Gestellte Aufgabe 1:
Kannst du in den Datensätzen alles von der Zeile mit „Viewport: 2464px width, 1488px height.“ bis hinunter zur Zeile mit „Action: point(68,668)“ so abändern, dass „person icon“ durch „user icon“ ersetzt ist, und den Rest unverändert wiedergeben? Lass die Bilder in der Antwort weg.

Vorliegender Text:
*-*-*
Entscheidungsstichwort (Thema)

Unbegründetheit einer die Anwendung des § 76 Abs. 3 Nr. 1 BewG betreffenden NZB

 

Leitsatz (NV)

1. Zur Darlegungslast, wenn die NZB auf den Verfahrensmangel der unterlassenen Augenscheinseinnahme gestützt wird.

2. Zur grundsätzlichen Bedeutung von Rechtsfragen, welche die Anwendung des § 76 Abs. 3 Nr. 1 BewG betreffen.

 

Normenkette

FGO § 115 Abs. 2 Nrn. 1, 3, Abs. 3 S. 3; BewG § 76 Abs. 3 Nr. 1

 

Tatbestand

Die Kl. sind gesamthänderisch Eigentümer eines im Jahre 1962 errichteten Zweifamilienhauses. Das 1 386 qm umfassende Grundstück befindet sich in bevorzugter Wohnlage. Die Hauptwohnung verfügt nach der Darstellung des FG über eine Wohnfläche von rd. 235 qm:

1. Wohnfläche im Erdgeschoß (einschließlich

eines rd. 50 qm großen Wohnraums) 195,66 qm

2. Hinzuzurechnende Wohnfläche im Kellergeschoß

Schwimmbadraum 48,65 qm

Dusche 2,68 qm

Sauna 4,63 qm

Trinkstube 22,57 qm

78,53 qm

anzurechnen zumindest mit 1/2 39,26 qm

Gesamtfläche 234,92 qm.
*-*-*
Gezeigte Datensätze:
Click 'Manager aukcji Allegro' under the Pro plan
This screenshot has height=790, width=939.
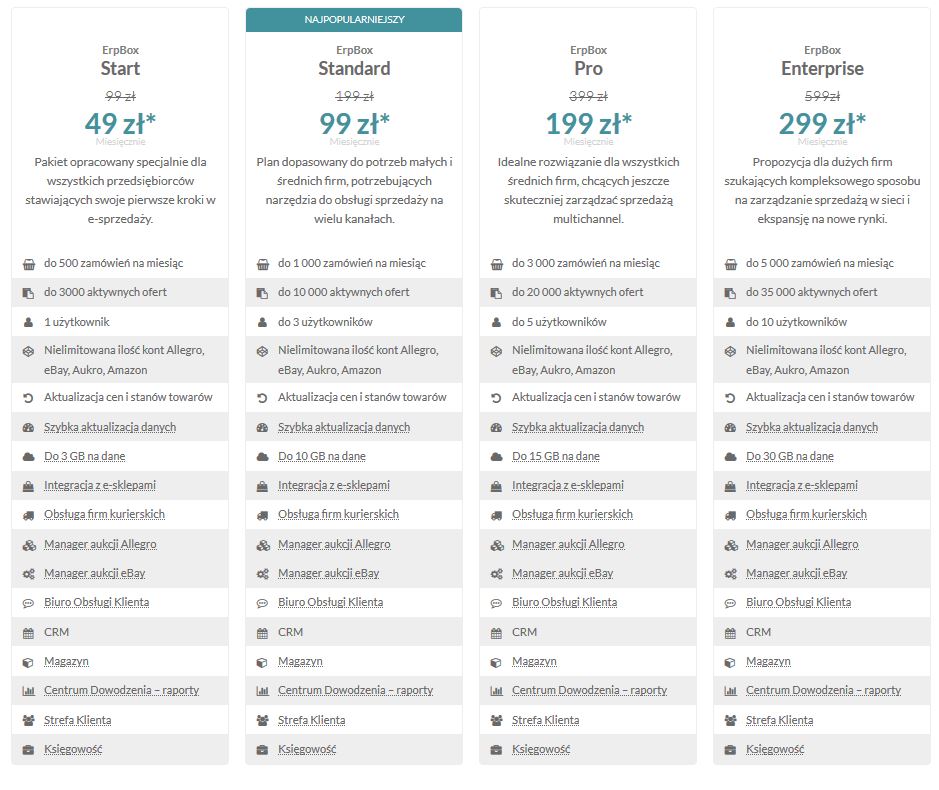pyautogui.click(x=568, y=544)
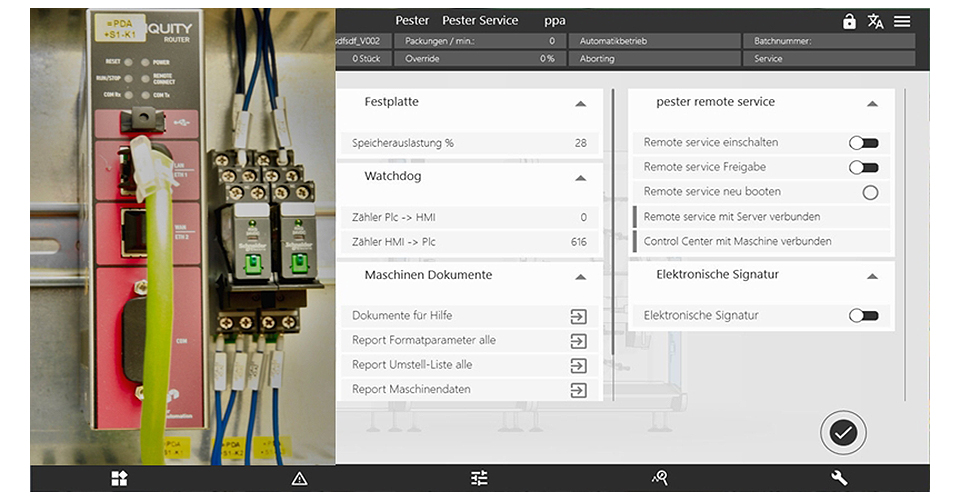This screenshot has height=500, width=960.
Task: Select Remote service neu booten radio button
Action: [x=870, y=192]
*-*-*
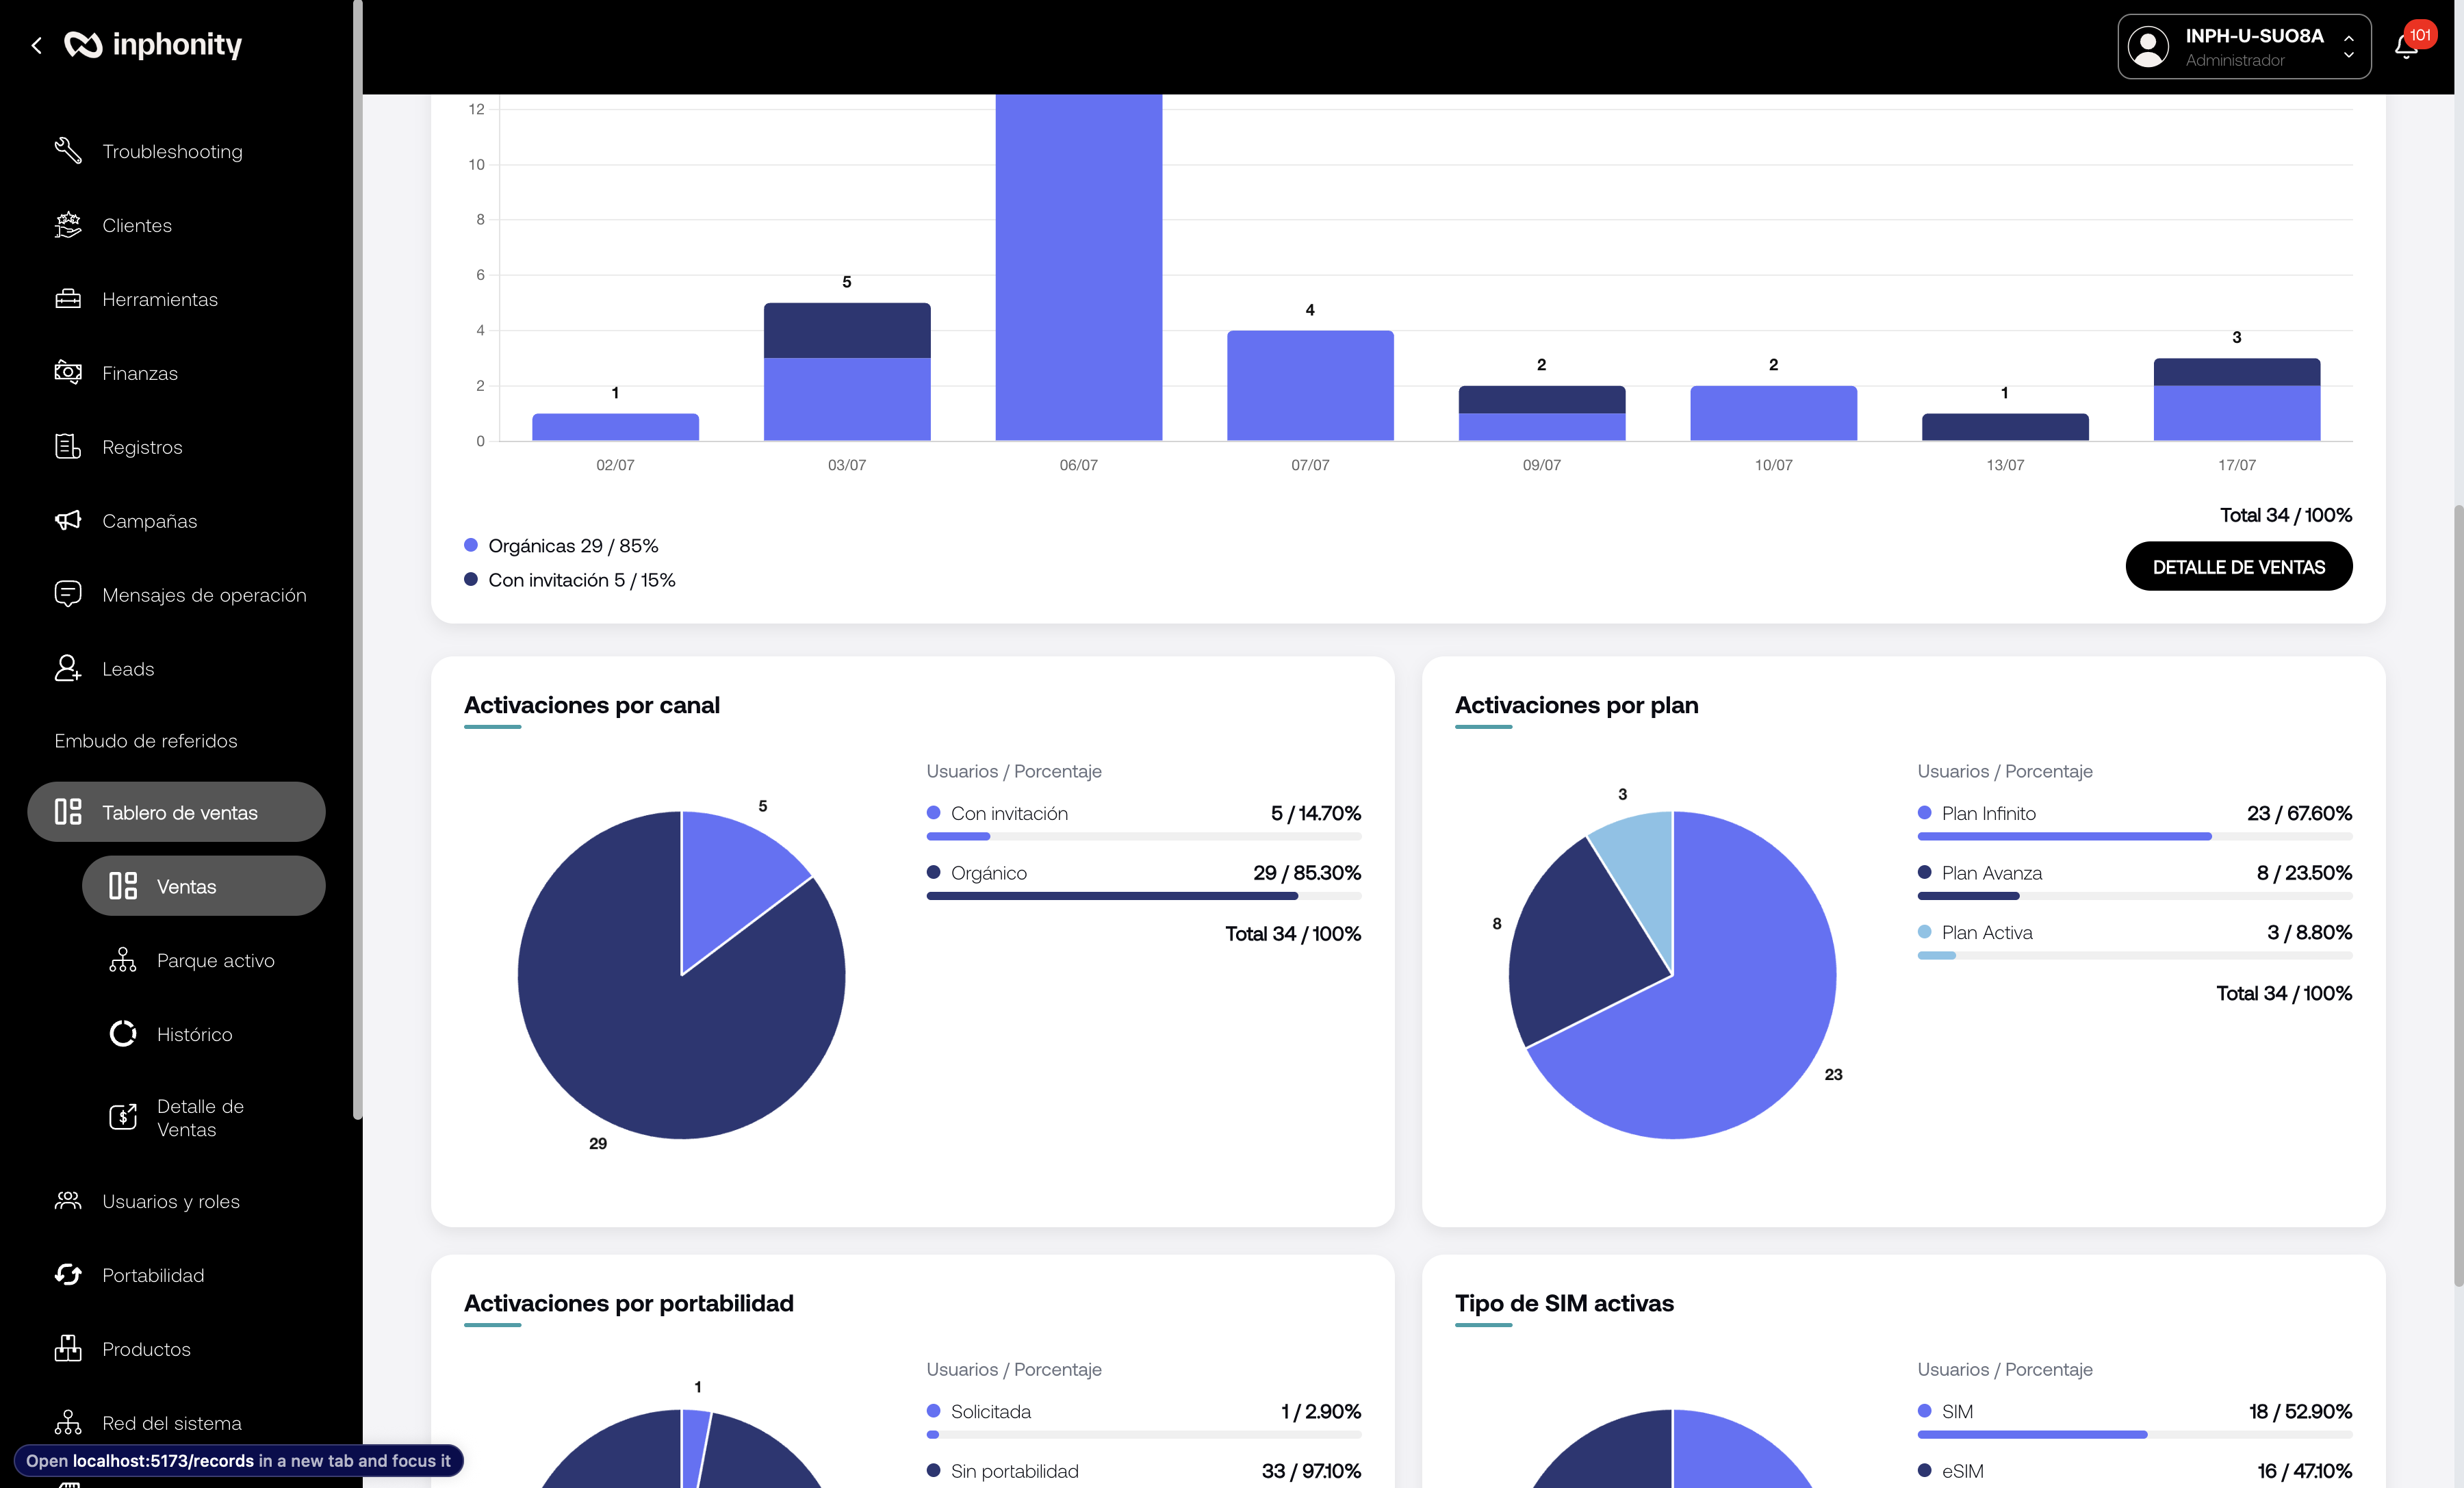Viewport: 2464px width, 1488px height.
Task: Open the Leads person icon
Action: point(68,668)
*-*-*
Gestellte Aufgabe 2:
Wie lautet der Satz „Das 1 386 qm umfassende Grundstück befindet sich in bevorzugter Wohnlage.“ aus dem vorliegenden Text auf Englisch?

Vollständige Antwort 1:
Viewport: 2464px width, 1488px height.
Task: Open the Leads user icon
Action: point(68,668)

Vollständige Antwort 2:
The property, covering 1,386 square meters, is located in a preferred residential area.